「島ネタCHOSA班」2019年10月25日[No.1799]号
ユーチューブで「沖縄県民になりたかった人の歌」という、ミュージックビデオ仕立ての動画が話題になっていますね。自分も見てファンになったので、制作者について詳しく教えてください。
(那覇市 MCサキハマさん)
「沖縄県民になりたかった人の歌」って!?
ほう、面白そうな動画ですね。さっそくインターネットで「沖縄県民になりたかった人の歌」と検索し、動画をチェックしてみましょう。
あるあるネタをラップで
沖縄には本当にドングリがあるんですね。
動画は「あー、ウチナーンチュに生まれたかった」と叫ぶ若者の姿からスタート。すると、怪しい男が登場。「寝る前にさんぴん茶をおデコに3回塗るわけよ。それで眠ってごらん」と若者に勧めます。
半信半疑ながらも試してみると、なんと若者は目が覚めたら毛深く! ここから曲がスタート。R&Bの軽快なリズムに乗せて、「あぎじゃびょい! はい!」「毛の量しに多い はーなんねこれ!?」といった歌詞がラップ調で歌われていきます。
歌詞は「鳴るLINEの電話 目に入る名前は平良や比嘉、金城や比嘉、大城や比嘉、宮城や比嘉、新垣や比嘉、玉城や比嘉…」「オバーのカメーカメーは最強過ぎるんだ」など、県民なら誰もがうなずく沖縄あるあるネタ満載。
しかしコミカルな歌詞に対して、ボーカルと曲調は非常にクール。そのギャップが、なんともいえない魅力となっています。
同級生仲間で発信
こちらの動画を制作したのは、「ワシミルク委員会」というグループ。調査員は、ネット経由でコンタクトを取ることに成功しました。
直接お会いできたのは、比嘉吏貴(りき)さんと久髙紘大(こうだい)さんの2人。
「ワシミルク委員会は、中学校の同級生を中心に結成しました」と比嘉さん。きっかけとなったのは、その中の一人、上原BABABAINこと上原光さんの存在。
現在は県外に暮らす上原さんにメールでお話を伺ったところ、上原さんは高校3年から大学時代、SNSで動画の配信を行っていたそう。上原さんが進学した大学は県外。県外で暮らしたことで、沖縄の素晴らしさや独自の文化に気付いたといいます。大学卒業後、一度沖縄に戻ってきた時に、「僕らにしか出来ないスタイルで沖縄を発信していきたい」という思いから同級生たち数人を集め、ワシミルク委員会としての本格的な活動を始め、皆で企画を考えて動画を制作しているのだとか。

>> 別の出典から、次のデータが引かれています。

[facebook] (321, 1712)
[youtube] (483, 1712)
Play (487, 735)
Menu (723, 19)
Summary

数年前にユーチューブのチャンネルを開設し、沖縄ネタの動画をアップロードしてきましたが、最もヒットしたのが「沖縄県民になりたかった人の歌」。曲と歌をMr green teaこと、うぉーりー アンドリュー ルークさん、歌詞を上原さんが担当。「曲は東京、沖縄間でテレビ電話などを通じて作成しました」と上原さんは話します。なんと、曲の制作中はルークさんと上原さんは一度も生身で会わなかったそう。ネット時代ならではのエピソードです。
動画は、メンバーの日程を合わせ、北谷・残波岬・国際通りを舞台に撮影。メンバーは社会人・学生としてそれぞれ忙しく、撮影は「皆が集まるいい場になっている」と久髙さんは笑います。
「動画の反響はかなりありました(笑)」と上原さん。県民からは「沖縄県民という誇りを持って頑張れる気になった」、県外の人からは「沖縄に住みたくなった」というコメントが寄せられたそう。
「動画編集は難しいですが、いろいろな人に見ていただき、『面白かった!』と言われるとやりがいを感じます。仲間たちと活動できていること自体に感謝をしていて、なによりも楽しいという気持ちが大きいですね」(上原さん)
仲間とのつながりを大切にしながら、SNS時代ならではの沖縄の魅力を発信するワシミルク委員会。今後の動画にも期待です!